Pull every line containing "will" out of the listing below.

►

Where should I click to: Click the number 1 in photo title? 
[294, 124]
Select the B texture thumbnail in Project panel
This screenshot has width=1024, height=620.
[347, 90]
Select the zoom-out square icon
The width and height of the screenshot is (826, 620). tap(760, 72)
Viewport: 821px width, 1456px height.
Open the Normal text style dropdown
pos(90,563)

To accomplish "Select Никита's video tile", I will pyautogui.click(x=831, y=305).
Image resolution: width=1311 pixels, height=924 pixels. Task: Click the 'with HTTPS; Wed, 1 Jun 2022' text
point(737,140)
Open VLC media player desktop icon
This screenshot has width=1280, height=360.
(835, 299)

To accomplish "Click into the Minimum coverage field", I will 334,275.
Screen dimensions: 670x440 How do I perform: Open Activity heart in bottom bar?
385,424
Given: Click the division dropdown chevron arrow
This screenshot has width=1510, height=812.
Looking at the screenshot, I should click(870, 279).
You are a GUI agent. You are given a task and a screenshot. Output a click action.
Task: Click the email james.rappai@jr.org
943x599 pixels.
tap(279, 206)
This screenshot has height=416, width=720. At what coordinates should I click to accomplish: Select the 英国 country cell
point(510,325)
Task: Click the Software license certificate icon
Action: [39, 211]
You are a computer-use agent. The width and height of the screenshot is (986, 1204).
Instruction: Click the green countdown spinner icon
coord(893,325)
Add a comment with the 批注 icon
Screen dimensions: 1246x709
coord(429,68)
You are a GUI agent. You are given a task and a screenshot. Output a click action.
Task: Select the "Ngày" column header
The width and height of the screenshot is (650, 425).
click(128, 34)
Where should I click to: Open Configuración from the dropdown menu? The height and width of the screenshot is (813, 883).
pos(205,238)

◄

- WRITTEN ANSWER
To accomplish "Select Никита's video tile", I will pyautogui.click(x=831, y=305).
To accomplish "Click into the Minimum coverage field", I will 334,275.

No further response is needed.